#10 Enos Slaughter
Here we have the player famous for the “Mad Dash” when he scored from first on a single by Harry Walker to win the 1946 World Series. Enos Slaughter was as old school of a player as there probably ever was for the Cardinals. He ran out hits and walks, hustled in the field and was as tough as they came back then. He was the kind of player Pete Rose was, but 20 years before.
Slaughter doesn’t have the gaudy power numbers that some had on this list, but what he was was consistent as any of them. He finished with a slash of .3o5/.384/.463 with the Cardinals over the course of 13 seasons with the club, and a fWAR of 47.0 over his 1,820 games.
Slaughter despite his lack of power was a good compliment to players like Stan Musial and Joe Medwick, helping the team to win titles in in 1942 and 1946. Like Mize and Medwick, you wonder what he could have done had he not missed the seasons from 1943-1945, as he was off at war.

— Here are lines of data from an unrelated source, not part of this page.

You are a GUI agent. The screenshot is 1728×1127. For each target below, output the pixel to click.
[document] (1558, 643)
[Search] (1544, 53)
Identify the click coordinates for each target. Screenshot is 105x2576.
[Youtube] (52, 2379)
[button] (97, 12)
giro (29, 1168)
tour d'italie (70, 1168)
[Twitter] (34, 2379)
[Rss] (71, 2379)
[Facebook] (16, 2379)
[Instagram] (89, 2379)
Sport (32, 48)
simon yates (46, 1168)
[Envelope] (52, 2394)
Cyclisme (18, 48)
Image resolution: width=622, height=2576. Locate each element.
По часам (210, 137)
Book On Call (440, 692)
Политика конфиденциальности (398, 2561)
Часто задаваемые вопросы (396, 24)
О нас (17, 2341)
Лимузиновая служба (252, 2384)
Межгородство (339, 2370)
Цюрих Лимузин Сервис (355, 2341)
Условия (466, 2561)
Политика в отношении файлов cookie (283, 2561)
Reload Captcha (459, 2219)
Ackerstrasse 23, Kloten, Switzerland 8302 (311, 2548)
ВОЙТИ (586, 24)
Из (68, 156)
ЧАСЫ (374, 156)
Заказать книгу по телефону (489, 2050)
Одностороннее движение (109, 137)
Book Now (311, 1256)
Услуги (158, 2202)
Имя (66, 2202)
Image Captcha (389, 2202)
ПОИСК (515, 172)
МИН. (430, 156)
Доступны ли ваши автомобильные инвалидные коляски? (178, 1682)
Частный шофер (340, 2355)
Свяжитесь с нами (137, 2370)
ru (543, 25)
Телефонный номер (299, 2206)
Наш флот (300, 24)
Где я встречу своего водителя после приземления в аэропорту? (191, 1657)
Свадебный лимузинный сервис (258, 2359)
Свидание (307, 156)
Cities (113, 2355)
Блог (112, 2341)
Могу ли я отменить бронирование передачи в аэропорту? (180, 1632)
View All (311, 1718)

Despite that, his 2,064 hits with the Cardinals ranks third among all Cardinals, further making the case that Slaughter was without a doubt one of the best Cardinals of all time.
Slaughter was inducted into the baseball Hall of Fame in 1985 by way of the “Veterans Committee”, had his #9 retired by the Cardinals in 1996, and was one of the initial inductees into the Cardinals Hall of Fame Museum in January of 2014.